START Provided records

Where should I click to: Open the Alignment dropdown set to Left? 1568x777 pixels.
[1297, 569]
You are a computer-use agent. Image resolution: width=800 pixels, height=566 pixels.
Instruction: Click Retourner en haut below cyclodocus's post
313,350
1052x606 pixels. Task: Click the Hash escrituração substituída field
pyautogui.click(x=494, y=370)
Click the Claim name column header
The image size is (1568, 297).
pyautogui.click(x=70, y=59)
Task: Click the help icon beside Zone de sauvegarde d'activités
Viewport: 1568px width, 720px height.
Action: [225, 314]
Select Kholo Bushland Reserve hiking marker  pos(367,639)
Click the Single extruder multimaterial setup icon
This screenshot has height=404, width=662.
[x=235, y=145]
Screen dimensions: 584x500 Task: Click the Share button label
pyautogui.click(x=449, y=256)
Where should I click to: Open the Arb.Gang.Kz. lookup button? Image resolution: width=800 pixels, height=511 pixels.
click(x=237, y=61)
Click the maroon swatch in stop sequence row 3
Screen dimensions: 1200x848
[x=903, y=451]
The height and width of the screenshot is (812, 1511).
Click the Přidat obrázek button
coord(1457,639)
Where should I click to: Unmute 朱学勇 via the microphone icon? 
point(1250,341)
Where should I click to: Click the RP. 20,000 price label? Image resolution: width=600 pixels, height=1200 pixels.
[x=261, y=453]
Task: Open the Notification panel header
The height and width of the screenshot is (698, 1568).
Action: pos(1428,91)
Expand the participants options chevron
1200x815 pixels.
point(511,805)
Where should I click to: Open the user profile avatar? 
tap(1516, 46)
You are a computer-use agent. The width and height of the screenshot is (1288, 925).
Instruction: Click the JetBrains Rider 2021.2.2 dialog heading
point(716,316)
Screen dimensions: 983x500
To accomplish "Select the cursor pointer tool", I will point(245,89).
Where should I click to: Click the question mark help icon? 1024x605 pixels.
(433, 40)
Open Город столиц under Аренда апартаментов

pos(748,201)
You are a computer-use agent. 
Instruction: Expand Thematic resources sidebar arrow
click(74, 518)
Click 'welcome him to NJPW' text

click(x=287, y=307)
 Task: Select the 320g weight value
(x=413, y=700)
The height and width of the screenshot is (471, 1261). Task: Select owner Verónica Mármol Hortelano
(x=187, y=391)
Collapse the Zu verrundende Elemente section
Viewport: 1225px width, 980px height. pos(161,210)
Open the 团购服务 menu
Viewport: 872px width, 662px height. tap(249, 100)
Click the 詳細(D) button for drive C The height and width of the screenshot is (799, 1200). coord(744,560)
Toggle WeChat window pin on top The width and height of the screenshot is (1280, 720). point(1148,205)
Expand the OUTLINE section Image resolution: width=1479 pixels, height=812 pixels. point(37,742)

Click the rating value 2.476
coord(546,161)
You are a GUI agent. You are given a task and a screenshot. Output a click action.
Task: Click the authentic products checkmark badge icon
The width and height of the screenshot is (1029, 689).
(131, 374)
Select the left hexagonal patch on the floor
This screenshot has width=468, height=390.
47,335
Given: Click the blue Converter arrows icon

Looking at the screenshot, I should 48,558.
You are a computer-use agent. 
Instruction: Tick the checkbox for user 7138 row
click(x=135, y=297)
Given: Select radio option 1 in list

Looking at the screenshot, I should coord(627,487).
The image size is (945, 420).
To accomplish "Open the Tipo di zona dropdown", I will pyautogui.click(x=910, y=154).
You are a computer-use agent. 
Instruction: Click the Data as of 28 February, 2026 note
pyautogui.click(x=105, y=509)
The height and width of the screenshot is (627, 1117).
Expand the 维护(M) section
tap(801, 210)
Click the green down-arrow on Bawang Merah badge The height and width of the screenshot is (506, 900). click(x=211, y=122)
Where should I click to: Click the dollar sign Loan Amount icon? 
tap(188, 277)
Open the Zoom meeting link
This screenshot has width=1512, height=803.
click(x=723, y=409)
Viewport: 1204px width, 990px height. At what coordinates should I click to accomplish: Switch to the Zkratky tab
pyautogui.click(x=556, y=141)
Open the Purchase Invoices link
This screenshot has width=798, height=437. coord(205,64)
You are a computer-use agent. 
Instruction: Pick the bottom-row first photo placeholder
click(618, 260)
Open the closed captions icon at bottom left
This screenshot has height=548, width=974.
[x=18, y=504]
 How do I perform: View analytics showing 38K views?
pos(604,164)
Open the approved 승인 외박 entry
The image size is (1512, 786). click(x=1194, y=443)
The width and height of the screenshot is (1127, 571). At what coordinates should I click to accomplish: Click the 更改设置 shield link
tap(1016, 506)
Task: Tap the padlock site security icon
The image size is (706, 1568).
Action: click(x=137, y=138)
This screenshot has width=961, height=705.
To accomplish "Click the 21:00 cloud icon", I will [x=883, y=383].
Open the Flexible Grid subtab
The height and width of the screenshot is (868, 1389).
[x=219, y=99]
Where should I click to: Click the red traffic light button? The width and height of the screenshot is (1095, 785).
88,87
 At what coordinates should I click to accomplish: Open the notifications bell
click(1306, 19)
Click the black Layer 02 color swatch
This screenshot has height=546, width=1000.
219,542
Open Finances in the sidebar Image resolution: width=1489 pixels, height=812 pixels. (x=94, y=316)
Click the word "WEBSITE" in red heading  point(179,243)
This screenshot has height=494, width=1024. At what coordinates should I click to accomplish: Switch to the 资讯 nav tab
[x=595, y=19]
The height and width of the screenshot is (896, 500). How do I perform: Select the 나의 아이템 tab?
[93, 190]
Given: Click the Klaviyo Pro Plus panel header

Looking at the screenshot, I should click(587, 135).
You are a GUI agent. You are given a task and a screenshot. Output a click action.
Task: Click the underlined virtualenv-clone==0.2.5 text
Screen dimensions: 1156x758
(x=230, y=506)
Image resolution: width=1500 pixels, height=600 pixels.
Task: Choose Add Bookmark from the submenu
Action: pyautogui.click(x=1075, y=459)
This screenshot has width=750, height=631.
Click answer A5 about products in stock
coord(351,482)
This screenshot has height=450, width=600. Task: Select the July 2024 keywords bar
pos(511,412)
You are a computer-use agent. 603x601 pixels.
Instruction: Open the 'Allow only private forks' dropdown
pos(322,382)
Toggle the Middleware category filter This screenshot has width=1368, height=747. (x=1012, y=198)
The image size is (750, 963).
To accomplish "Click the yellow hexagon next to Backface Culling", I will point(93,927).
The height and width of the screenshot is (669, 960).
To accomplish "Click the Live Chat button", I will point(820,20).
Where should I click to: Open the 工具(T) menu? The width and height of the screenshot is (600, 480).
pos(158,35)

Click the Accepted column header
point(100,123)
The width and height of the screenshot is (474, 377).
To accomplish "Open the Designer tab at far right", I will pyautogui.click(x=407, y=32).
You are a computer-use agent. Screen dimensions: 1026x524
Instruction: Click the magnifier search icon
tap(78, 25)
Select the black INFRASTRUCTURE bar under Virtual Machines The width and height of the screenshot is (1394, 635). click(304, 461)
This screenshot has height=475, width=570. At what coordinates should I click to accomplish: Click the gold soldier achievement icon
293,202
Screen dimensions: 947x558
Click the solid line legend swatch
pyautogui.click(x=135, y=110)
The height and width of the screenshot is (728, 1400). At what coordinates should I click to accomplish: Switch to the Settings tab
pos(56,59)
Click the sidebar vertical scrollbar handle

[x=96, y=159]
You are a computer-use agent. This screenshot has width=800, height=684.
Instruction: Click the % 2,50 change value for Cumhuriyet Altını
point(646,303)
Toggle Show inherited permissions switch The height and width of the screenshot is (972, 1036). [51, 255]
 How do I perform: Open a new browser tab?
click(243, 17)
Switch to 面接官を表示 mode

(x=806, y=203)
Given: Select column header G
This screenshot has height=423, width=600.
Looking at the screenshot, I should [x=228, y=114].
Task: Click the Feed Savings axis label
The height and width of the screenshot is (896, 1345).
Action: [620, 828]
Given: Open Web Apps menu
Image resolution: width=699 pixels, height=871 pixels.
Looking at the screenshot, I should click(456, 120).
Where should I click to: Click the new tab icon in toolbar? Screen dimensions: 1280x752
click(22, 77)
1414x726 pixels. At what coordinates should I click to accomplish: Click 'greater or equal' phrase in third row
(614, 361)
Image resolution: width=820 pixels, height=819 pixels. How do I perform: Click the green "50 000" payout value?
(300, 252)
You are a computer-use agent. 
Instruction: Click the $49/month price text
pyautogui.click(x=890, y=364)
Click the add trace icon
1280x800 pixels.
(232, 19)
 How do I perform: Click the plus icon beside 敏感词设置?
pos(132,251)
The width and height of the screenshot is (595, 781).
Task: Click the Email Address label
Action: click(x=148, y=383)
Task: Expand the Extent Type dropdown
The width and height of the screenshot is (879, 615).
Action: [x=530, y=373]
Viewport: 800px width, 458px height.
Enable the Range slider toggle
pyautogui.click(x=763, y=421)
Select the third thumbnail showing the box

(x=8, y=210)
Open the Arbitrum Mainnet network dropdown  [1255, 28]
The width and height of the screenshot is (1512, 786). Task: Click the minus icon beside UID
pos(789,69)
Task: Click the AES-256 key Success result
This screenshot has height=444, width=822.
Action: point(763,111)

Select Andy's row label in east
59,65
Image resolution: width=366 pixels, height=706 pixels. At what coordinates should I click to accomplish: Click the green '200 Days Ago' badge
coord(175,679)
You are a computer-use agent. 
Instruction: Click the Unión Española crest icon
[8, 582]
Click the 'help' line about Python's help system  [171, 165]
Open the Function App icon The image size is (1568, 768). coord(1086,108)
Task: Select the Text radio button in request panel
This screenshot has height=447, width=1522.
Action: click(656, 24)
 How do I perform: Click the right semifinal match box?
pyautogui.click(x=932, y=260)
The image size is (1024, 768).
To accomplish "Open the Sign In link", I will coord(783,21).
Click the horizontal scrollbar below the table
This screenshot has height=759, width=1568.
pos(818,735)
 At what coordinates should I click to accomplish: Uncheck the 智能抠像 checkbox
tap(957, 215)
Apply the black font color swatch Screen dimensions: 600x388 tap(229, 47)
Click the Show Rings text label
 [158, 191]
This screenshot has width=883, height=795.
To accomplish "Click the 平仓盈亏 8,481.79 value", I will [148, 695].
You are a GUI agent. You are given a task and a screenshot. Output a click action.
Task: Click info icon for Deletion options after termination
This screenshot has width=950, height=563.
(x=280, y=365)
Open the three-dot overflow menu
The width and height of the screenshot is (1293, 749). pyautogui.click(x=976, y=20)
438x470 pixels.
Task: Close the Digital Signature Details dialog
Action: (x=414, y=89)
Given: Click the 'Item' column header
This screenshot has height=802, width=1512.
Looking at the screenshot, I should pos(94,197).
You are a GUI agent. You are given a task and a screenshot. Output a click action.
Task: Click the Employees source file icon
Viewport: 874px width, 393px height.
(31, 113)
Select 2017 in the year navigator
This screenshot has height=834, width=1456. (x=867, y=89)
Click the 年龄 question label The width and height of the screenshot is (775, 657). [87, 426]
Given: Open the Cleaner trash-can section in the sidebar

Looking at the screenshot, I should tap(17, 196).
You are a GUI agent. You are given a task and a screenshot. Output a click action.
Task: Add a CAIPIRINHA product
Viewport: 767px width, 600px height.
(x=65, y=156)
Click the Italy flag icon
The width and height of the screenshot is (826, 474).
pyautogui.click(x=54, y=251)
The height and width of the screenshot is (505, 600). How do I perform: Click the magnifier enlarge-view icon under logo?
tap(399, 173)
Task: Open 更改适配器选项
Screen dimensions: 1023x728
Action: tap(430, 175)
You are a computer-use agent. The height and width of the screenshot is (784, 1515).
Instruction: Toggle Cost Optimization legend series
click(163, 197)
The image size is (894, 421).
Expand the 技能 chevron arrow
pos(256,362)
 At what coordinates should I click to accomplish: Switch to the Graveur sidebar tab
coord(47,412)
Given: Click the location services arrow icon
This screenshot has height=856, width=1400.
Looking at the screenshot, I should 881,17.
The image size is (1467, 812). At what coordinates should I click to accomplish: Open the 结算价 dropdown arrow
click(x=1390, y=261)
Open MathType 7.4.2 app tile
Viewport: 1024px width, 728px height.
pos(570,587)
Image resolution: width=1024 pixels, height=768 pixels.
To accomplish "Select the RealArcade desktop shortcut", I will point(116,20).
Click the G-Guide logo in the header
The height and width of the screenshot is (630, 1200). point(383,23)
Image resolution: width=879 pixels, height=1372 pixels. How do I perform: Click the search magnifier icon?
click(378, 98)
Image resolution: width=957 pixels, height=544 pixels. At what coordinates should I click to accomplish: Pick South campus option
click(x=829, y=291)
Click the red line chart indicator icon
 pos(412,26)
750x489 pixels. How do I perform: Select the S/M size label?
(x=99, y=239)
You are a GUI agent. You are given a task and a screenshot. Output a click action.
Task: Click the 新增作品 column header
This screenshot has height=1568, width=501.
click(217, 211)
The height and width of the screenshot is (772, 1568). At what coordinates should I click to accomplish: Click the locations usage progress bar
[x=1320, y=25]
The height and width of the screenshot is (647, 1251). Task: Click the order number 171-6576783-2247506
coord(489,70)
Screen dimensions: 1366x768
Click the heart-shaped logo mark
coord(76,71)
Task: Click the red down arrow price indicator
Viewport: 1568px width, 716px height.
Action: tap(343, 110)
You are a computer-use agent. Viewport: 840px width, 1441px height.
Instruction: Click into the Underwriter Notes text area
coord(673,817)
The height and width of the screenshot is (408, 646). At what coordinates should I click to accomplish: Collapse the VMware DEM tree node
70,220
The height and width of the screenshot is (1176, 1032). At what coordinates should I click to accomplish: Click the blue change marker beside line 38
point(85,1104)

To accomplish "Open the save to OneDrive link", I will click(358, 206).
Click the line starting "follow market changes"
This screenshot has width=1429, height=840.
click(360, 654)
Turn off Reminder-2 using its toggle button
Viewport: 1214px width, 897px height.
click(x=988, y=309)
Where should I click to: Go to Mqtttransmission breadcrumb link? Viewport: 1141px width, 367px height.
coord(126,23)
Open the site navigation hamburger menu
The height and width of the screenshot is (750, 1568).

END Provided records

**Work task**
Where a line of the records holds the word "options", copy that line.

**Task result**
Expand the participants options chevron
Task: Click info icon for Deletion options after termination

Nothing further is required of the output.